→ **Records for this task**
——————
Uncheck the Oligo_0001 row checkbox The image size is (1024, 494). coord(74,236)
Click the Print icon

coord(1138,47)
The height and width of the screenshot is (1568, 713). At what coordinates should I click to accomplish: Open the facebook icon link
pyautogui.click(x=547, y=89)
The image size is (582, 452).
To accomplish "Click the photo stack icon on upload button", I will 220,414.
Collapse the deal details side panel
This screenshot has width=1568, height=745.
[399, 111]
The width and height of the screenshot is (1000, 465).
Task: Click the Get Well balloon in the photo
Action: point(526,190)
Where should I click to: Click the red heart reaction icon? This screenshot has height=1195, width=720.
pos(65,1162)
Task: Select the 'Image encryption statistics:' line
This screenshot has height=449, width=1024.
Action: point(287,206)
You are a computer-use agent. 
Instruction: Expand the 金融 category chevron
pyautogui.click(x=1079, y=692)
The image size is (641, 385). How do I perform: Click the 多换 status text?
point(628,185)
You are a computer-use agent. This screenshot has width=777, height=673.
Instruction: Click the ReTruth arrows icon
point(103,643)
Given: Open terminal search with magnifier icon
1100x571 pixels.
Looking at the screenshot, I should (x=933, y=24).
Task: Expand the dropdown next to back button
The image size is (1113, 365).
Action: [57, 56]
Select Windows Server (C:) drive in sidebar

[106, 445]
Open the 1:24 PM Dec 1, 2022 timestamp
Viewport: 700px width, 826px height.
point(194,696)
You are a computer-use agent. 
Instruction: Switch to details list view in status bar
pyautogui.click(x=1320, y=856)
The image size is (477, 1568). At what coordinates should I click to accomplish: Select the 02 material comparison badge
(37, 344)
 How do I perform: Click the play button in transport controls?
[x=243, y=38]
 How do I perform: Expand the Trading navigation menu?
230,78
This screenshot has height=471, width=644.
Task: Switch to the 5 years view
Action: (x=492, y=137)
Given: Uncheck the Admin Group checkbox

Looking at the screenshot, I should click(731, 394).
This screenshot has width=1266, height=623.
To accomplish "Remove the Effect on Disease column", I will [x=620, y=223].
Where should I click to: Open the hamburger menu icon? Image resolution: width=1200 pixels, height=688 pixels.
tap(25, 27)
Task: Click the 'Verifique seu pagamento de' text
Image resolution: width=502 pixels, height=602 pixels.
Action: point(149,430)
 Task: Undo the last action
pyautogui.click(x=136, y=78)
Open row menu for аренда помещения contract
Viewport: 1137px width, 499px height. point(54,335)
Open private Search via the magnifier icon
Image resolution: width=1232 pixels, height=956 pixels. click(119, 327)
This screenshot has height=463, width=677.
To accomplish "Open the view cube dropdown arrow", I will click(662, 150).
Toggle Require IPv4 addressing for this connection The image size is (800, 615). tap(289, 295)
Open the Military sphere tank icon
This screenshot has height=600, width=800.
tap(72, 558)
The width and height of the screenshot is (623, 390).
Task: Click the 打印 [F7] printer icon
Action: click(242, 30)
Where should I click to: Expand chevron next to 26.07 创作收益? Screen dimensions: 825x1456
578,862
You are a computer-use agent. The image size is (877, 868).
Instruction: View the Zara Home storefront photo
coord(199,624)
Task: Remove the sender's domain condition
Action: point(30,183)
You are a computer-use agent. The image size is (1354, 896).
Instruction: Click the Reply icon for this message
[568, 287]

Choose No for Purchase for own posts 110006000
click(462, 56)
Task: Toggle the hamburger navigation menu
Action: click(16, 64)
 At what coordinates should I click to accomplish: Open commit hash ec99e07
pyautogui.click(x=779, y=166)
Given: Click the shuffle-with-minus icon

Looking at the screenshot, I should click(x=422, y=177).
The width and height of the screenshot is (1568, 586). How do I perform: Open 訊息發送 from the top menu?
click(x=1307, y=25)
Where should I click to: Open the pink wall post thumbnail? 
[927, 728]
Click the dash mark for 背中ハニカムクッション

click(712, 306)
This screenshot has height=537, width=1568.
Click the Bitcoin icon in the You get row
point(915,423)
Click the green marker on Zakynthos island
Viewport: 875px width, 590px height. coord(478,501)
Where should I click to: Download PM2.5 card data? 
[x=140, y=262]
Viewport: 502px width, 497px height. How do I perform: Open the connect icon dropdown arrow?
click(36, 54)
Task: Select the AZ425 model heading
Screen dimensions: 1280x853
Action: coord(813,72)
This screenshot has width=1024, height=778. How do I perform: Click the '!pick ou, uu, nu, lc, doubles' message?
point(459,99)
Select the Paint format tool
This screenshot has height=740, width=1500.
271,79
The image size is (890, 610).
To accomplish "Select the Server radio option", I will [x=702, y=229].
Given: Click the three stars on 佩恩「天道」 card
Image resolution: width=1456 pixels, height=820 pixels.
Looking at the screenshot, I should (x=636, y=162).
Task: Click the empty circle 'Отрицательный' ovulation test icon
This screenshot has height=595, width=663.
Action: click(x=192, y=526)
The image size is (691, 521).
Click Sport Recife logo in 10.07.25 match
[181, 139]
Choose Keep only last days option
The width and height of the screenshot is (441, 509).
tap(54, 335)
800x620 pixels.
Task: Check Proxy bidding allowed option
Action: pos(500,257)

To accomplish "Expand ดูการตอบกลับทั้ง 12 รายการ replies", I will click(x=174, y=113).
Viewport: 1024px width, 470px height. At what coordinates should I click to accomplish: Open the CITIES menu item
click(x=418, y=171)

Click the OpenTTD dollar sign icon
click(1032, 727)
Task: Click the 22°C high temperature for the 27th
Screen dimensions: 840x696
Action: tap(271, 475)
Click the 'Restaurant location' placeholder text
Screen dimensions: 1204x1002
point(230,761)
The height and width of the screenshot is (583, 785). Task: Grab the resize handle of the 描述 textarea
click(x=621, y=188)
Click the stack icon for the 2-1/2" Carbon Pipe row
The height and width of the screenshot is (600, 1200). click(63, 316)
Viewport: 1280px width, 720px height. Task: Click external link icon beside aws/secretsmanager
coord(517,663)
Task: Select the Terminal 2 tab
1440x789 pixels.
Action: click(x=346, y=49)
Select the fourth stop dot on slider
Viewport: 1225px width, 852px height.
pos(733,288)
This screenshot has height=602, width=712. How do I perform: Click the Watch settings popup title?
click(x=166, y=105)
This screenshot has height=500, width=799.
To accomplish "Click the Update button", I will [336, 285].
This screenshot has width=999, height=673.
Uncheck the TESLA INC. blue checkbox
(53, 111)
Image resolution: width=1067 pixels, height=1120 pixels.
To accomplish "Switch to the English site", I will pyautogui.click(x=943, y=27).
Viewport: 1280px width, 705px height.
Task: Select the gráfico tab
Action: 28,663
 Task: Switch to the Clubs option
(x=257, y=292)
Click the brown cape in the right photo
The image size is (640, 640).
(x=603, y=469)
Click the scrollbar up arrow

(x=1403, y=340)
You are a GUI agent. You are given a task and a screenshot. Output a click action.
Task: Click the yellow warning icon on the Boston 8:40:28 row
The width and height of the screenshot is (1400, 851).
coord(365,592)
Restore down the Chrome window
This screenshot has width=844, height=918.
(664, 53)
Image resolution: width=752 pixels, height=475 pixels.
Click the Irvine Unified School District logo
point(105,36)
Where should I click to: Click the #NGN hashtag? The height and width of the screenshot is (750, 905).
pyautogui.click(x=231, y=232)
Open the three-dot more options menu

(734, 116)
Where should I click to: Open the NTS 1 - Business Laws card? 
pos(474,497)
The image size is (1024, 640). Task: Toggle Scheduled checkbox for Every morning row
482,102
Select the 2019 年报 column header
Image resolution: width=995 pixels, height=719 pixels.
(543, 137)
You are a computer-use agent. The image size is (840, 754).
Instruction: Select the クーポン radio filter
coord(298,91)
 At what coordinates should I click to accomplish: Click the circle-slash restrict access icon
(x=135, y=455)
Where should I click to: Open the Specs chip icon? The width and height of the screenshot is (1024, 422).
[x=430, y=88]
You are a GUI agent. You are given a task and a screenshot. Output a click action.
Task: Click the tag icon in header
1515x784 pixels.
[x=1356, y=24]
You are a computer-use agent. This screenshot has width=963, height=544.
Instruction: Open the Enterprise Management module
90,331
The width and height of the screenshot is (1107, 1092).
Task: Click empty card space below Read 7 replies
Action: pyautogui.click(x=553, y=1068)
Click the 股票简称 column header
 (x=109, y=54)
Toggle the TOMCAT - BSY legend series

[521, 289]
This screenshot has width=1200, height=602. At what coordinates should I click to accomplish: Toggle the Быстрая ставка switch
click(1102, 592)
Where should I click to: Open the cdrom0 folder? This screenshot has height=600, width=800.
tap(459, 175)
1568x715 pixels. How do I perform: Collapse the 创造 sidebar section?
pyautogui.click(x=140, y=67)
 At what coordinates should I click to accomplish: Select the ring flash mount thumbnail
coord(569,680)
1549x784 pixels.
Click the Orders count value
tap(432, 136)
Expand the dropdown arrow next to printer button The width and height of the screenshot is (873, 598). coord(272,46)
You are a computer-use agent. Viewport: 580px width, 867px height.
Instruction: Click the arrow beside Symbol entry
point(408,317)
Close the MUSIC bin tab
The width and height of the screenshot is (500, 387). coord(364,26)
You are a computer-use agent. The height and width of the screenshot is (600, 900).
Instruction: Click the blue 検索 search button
——————
→ **Exercise directions**
Using the entries above, extract exactly the span from the line with "Click the Orders count value" to the line with "You are a computer-use agent. The height", both lines included; leave out everything else.

→ **Solution to this task**
Click the Orders count value
tap(432, 136)
Expand the dropdown arrow next to printer button The width and height of the screenshot is (873, 598). coord(272,46)
You are a computer-use agent. Viewport: 580px width, 867px height.
Instruction: Click the arrow beside Symbol entry
point(408,317)
Close the MUSIC bin tab
The width and height of the screenshot is (500, 387). coord(364,26)
You are a computer-use agent. The height and width of the screenshot is (600, 900).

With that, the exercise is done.